Now, you can easily test a functionality in isolation. Let’s examine a simple smart contract that allows verifying if msg.sender has at least a predetermined number of tokens:

pragma solidity ^0.5.15;

interface IERC20 {
function balanceOf(address account) ... returns (uint256);
...
}

contract AmIRichAlready {
IERC20 private tokenContract;
uint private constant RICHNESS = 1000000 * 10 ** 18; constructor (IERC20 _tokenContract) public {
tokenContract = _tokenContract;
}

function check() public view returns (bool) {
uint balance = tokenContract.balanceOf(msg.sender);
return balance > RICHNESS;
}
}

Now, we can test our contract extensively without adding extra Solidity code that would implement an ERC20 mock token or import external libraries.

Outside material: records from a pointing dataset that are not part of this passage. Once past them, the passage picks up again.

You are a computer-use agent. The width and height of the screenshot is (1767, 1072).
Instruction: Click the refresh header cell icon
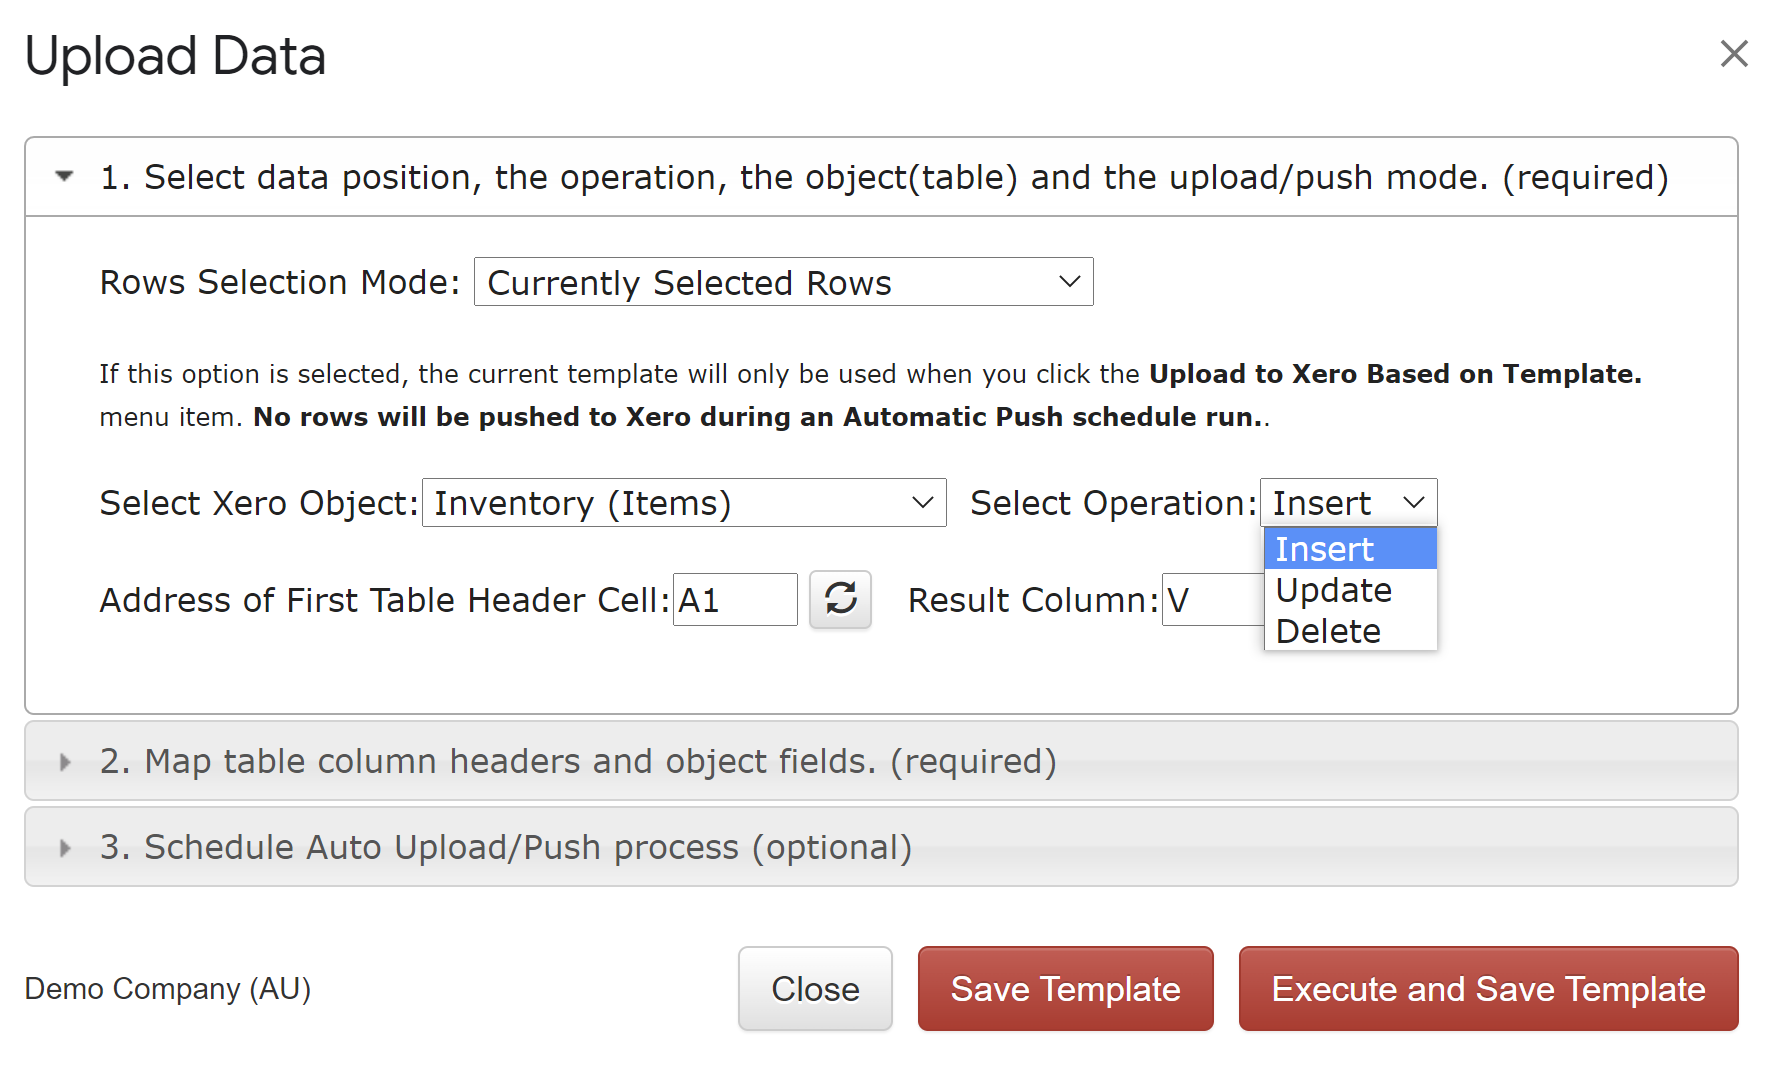(x=840, y=599)
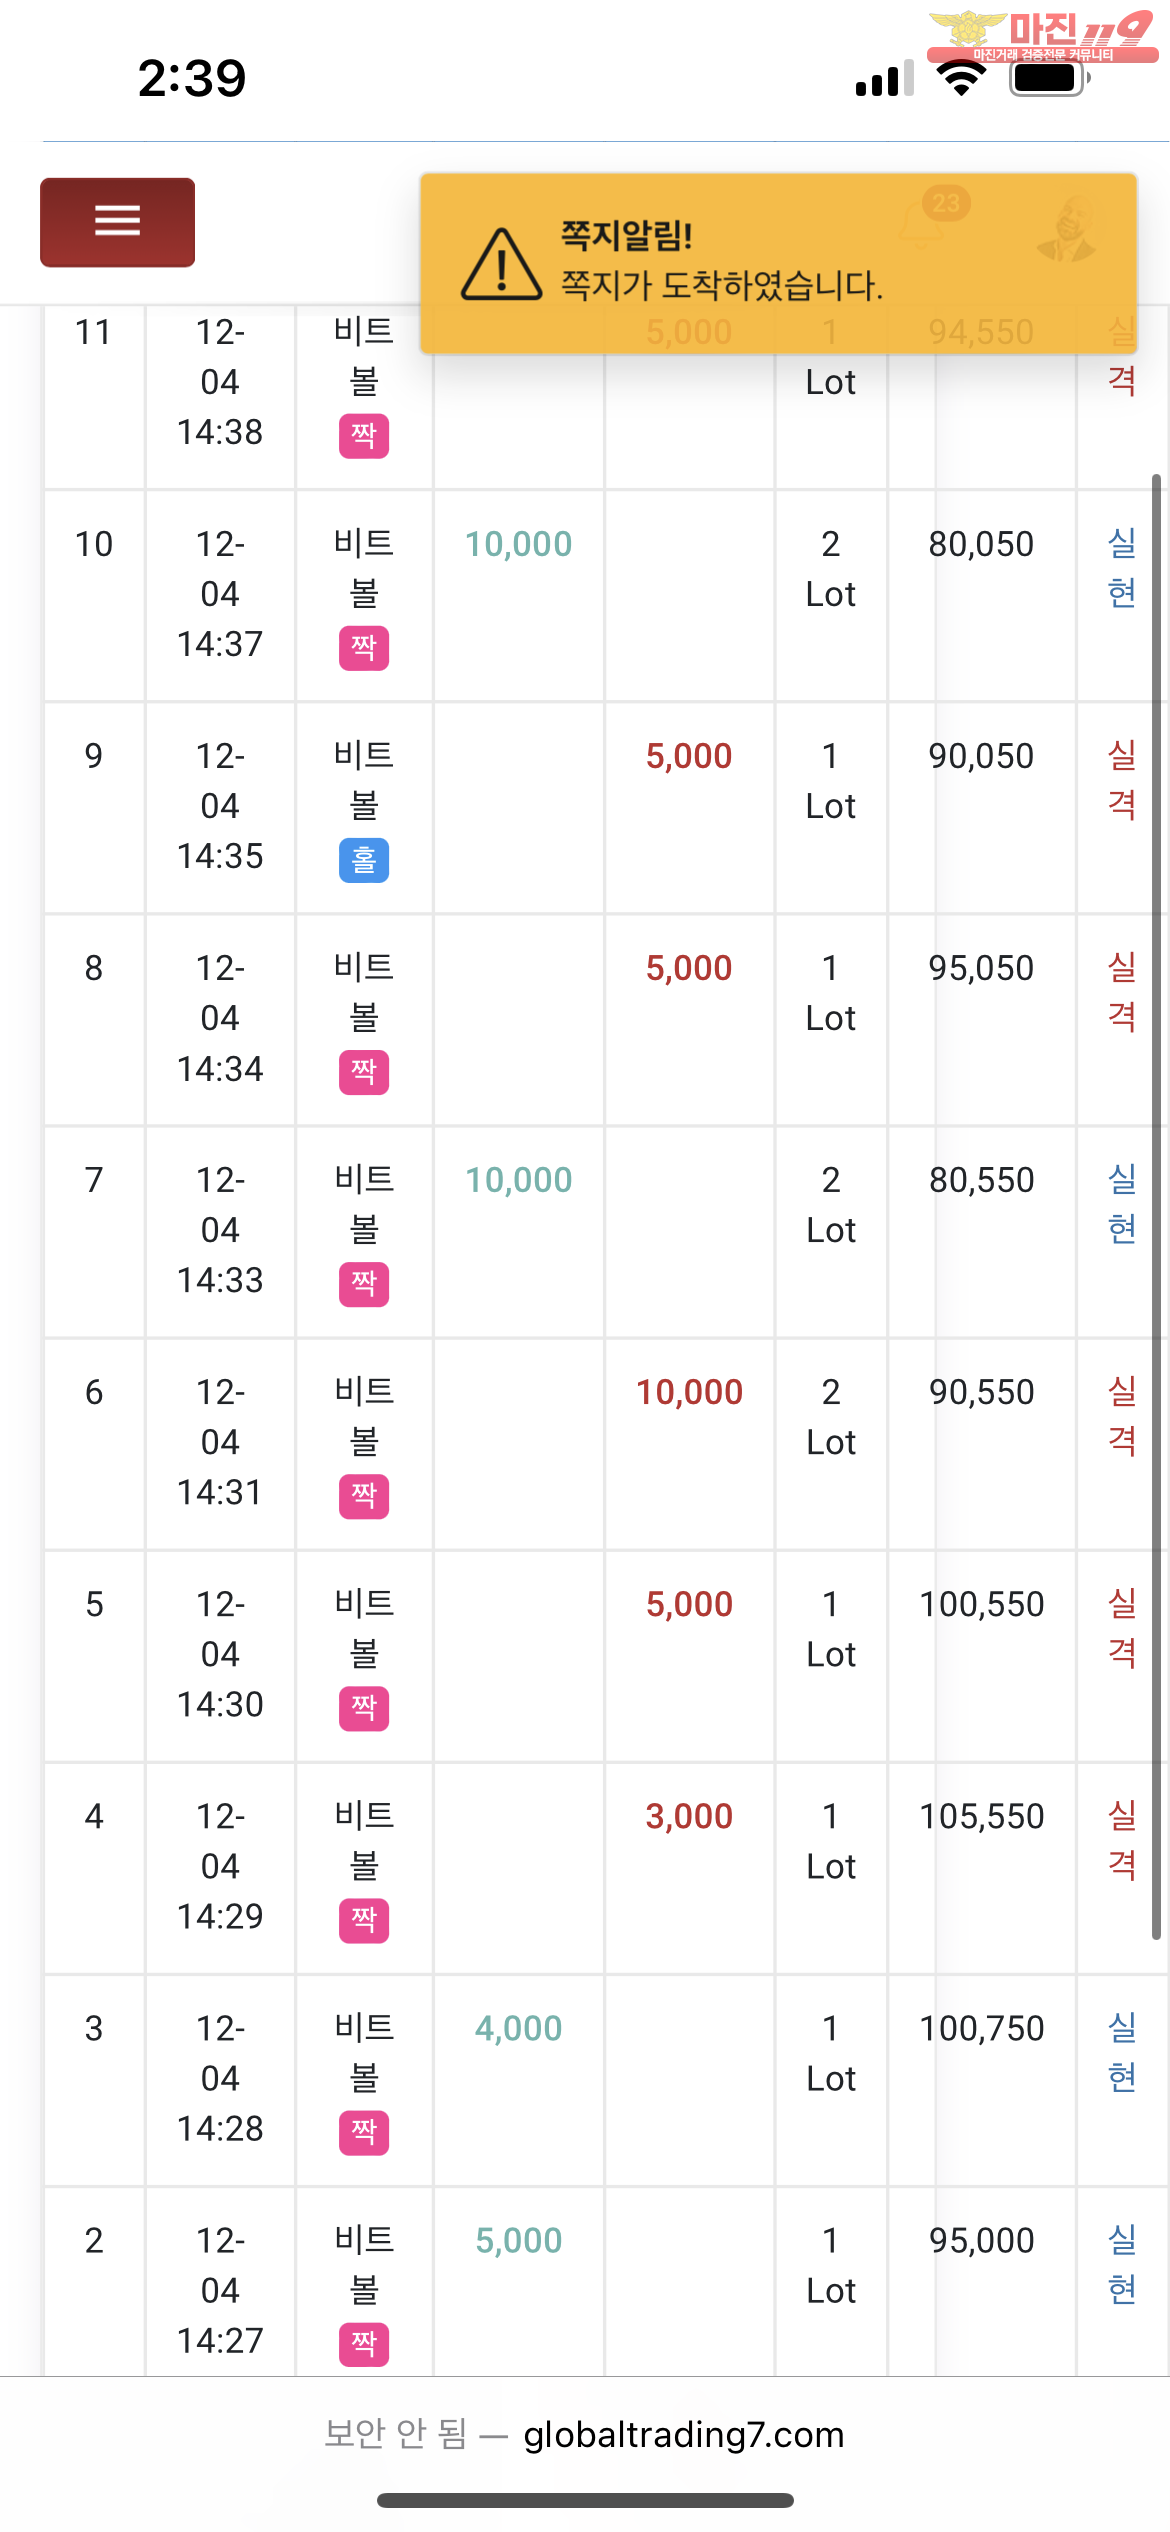
Task: Click the 마진119 logo watermark
Action: [1042, 36]
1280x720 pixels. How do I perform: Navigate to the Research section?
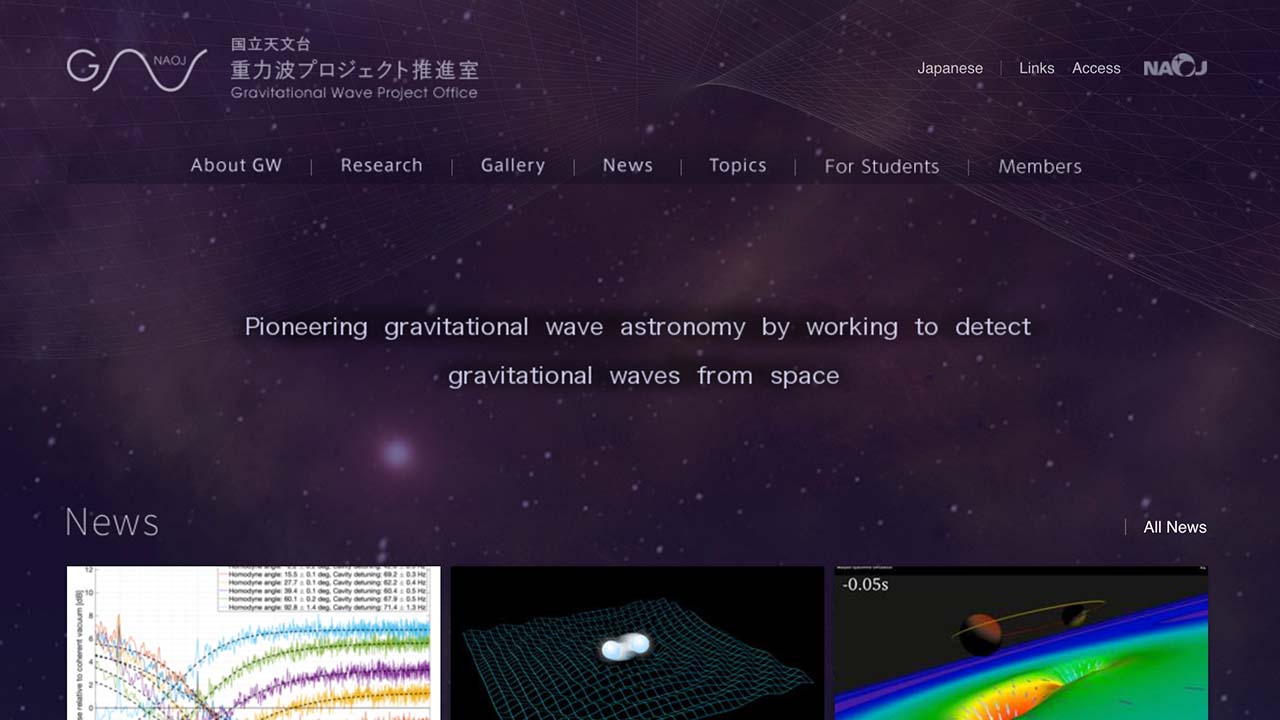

Let’s start with creating a contract and connect it to a mock:

const [wallet, otherWallet] = new MockProvider().getWallets();beforeEach(async () =>  {
mockERC20 = await deployMockContract(wallet, IERC20.abi);
contract = await deployContract(wallet, AmIRichAlready, [mockERC20.address]);
});

And we can define what the mock should return and test the behavior of our method right away:

it('wallet has little coins', async () => {
await mockERC20.mock.balanceOf.returns(parseEther('999999'));
expect(await contract.check()).to.be.equal(false);
});

Check out the full example on Waffle GitHub.

Defining behaviour

Use different variants of the syntax to define what method should return for different arguments, or if it should revert instead.

await mockContract.mock.<nameOfMethod>.returns(<value>)
await mockContract.mock.<name>.withArgs(<args>).returns(<value>)
await mockContract.mock.<nameOfMethod>.reverts()
await mockContract.mock.<name>.withArgs(<args>).reverts()

Detailed documentation for mocking functionality is available here.

Warning: Experimental

The feature has been released in Waffle 2.5 as experimental, so the API may change without complying with SEMVER rules. We plan to test this feature and collect feedback in the upcoming weeks and release the final API in Waffle 3.0.